多尺度特征融合的RGB-D图像显著性目标检测

doi:10.3778/j.issn.1002-8331.2302-0176

摘要/Abstract

摘要： 显著性目标检测是计算机视觉的一个基础问题，目前很多基于深度学习的显著性检测方法都是将RGB图像和深度图按照输入融合或结果融合的方法进行特征融合，但这些方法并不能有效地融合特征图，为了提升显著性目标检测算法性能，提出了一种多尺度特征融合的RGB-D图像显著性目标检测方法。将模型主体设计为两个特征编码器、两个特征解码器和一个跨模特多尺度特征交错融合模块。两个特征编码器分别对应RGB图和深度图，其采用经过ImageNet数据集预训练的ResNet50网络，特征解码器用于解码编码器的五种不同尺度的输出，跨模态多尺度特征交错融合模块用于融合解码器和编码器提取的不同尺度的特征图，并将五个层次的融合结果进行拼接和降维，输出最终的显著性预测图。实验在四个公开的显著性数据集上与以往具有代表性的十个模型进行了比较，该模型在各个数据集上，相比于性能第二的模型，S-measure平均提高了0.391%，MAE平均减少了0.330%，F-measure平均减少了0.405%。提出了一种多尺度特征融合模型，摒弃了以往融合的方式，采用特征融合，将浅层和深层的特征分别进行交错融合，实验表明，提出的方法较以往的方法有更强的性能，能够取得更好的效果。
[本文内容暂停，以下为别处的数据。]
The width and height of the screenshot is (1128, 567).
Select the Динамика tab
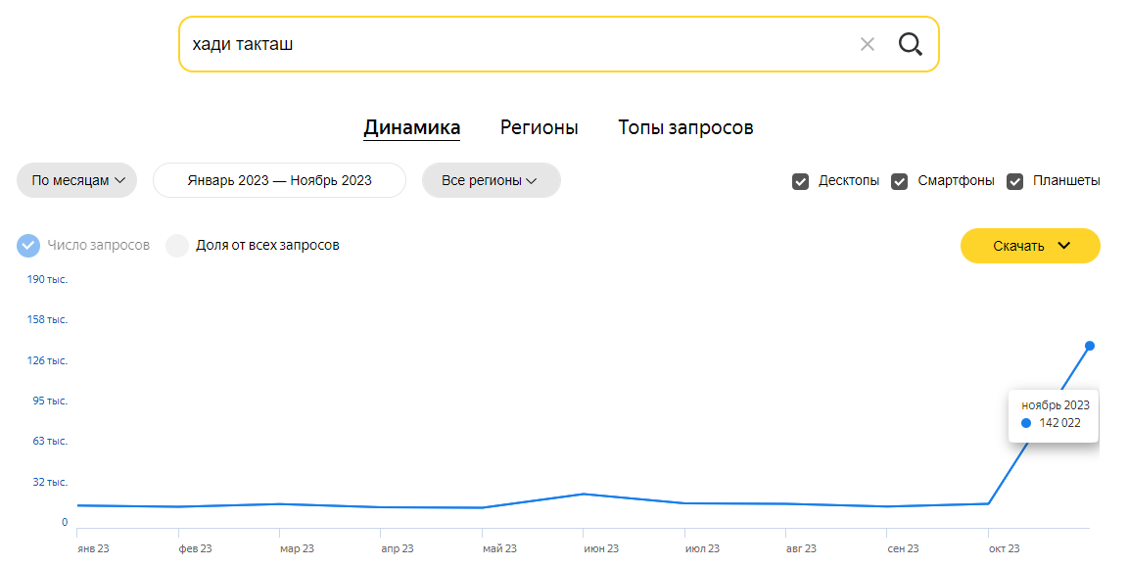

关键词: 显著性物体检测, 多模图像融合, 多支路协同预测, 多尺度特征

Abstract: Purpose salient object detection is a basic problem in computer vision. At present, many saliency detection methods based on deep learning are based on the feature fusion of RGB images and depth maps according to the method of input fusion or result fusion, but these methods cannot effectively fuse of feature maps. In order to improve the performance of salient object detection algorithms, a multi-scale feature fusion RGB-D image salient object detection method is proposed. The main body of the model is designed as two feature encoders, two feature decoders and a cross-model multi-scale feature interleaved fusion module. The two feature encoders correspond to the RGB image and the depth image respectively, which use the ResNet50 network pre-trained by the ImageNet dataset, the feature decoder is used to decode the output of the encoder in 5 different scales, and the cross-model multi-scale feature interleaved fusion module is used for the feature maps of different scales extracted by the decoder and encoder are fused, and the five-level fusion results are spliced and dimensionally reduced to output the final saliency prediction map. Experiments are compared with ten representative models in the past on four public significance data sets. Compared with the second-performing model, the S-measure of the model in this paper is increased by 0.391% on average on each data set., MAE is decreased by 0.330% on average, and F-measure is decreased by 0.405% on average. A multi-scale feature fusion model is proposed, which abandons the previous fusion method and uses feature fusion to interleave the shallow and deep features. Experiments show that the method proposed in this paper has stronger performance than previous methods, to achieve better results.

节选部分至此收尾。